# Cleaning White Sand / substrate



## Girish (Aug 7, 2014)

Hi All,
I have started a plantation tank with 80 gallons, with using white sand (not marine) as a substrate, for 1/3 area , which was non planted. 
And it turned out to be a nightmare. Every third day, I could see a slight brown layer on the white sand, of dirt/ fish poop or dead leaves. The whole look and effect of white sand was getting hampered. 
I tried searching on net, but not much success, or there is no other option than syphon.

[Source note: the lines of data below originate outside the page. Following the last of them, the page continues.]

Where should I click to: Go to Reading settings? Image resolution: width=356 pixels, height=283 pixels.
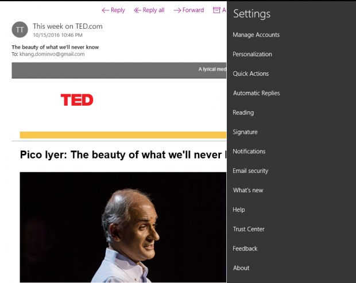243,113
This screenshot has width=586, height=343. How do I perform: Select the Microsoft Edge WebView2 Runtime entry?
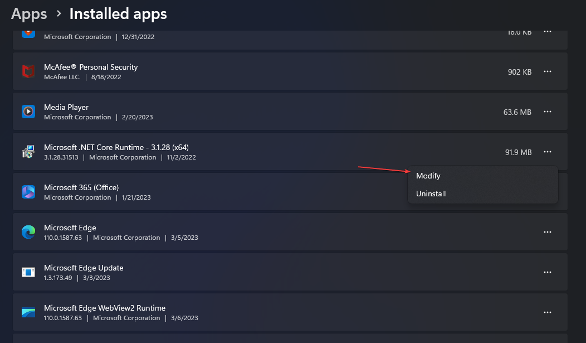105,308
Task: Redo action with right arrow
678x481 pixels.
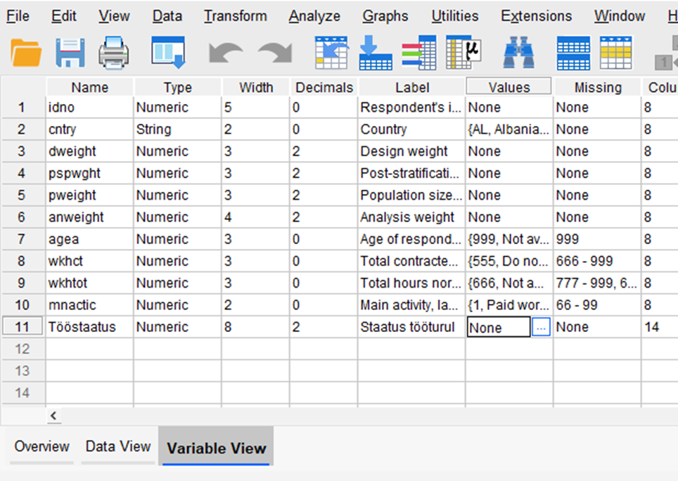Action: pyautogui.click(x=275, y=53)
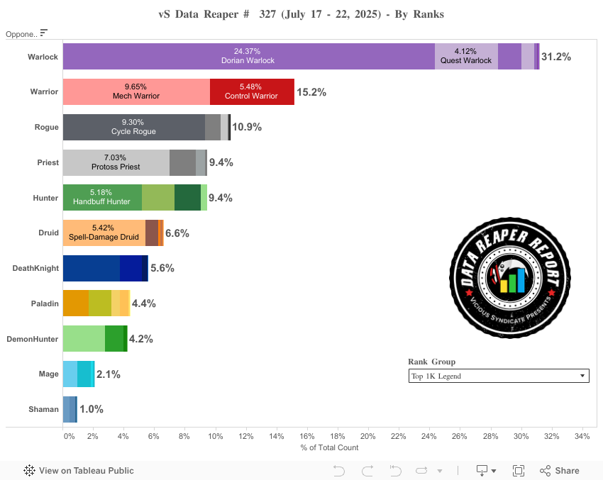603x480 pixels.
Task: Click the Undo arrow icon
Action: (x=338, y=471)
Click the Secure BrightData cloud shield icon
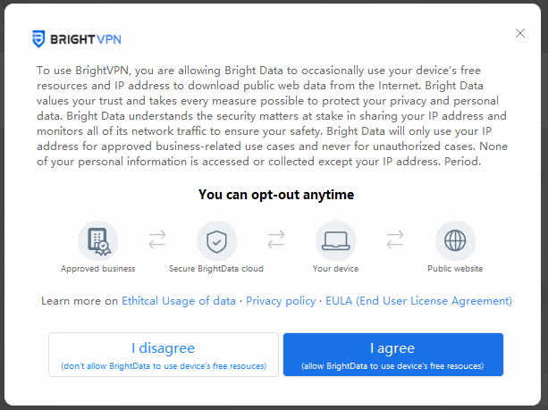Viewport: 548px width, 410px height. [x=216, y=240]

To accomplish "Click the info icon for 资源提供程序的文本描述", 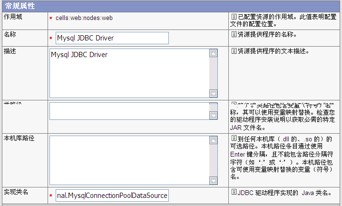I will [x=234, y=51].
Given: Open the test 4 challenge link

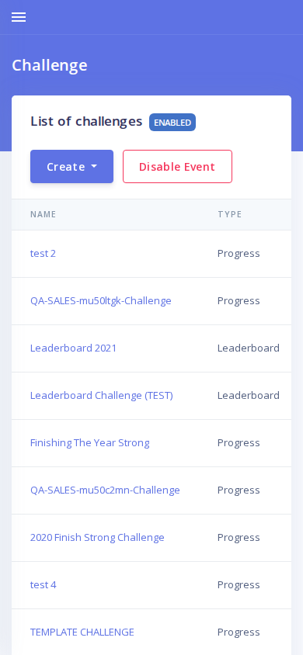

That also you have to first disturb the sand with your fingers and do syphoning where the result are not upto the mark.
Solution: No doubt syphon is only solution, but we have to slightly modify our syphoning unit. 
1.	Take 2 nos of unused forks.
2.	Wash them properly.
3.	Tie them parallel to each other , to the front / cylindrical end of the syphoning unit.
4.	Place then in such a manner that the teeth of these forks should be max 1 inch ahead of the syphon unit.
5.	Dip the modified syphon unit into the tank and do the normal syphoning. But you have to remember her is . you have to literally plow the sand.
6.	This will raise all the mud / dirt and poop in water which could be easily syphoned.
Believe me the output is gr8.
Try this and get back to me with your views and suggestions.


----------



## Anostomus (Mar 14, 2013)

Try covering all around your tank the 4 first inch (at least as high as your soil or substrate) with duck tape to avoid as much as possible light from reaching the soil. Cover the back wall of your tank with a black tissue (I used large black plastic garbage bags) and most of all observe your tank and it's delicate balance. One of the best remedy for algae is plants plants and more plants. Surface plants, rooted plants etc etc... At a certain point you will see fluctuation and diminutions but it's never a problem that is fixed in a "snap"


----------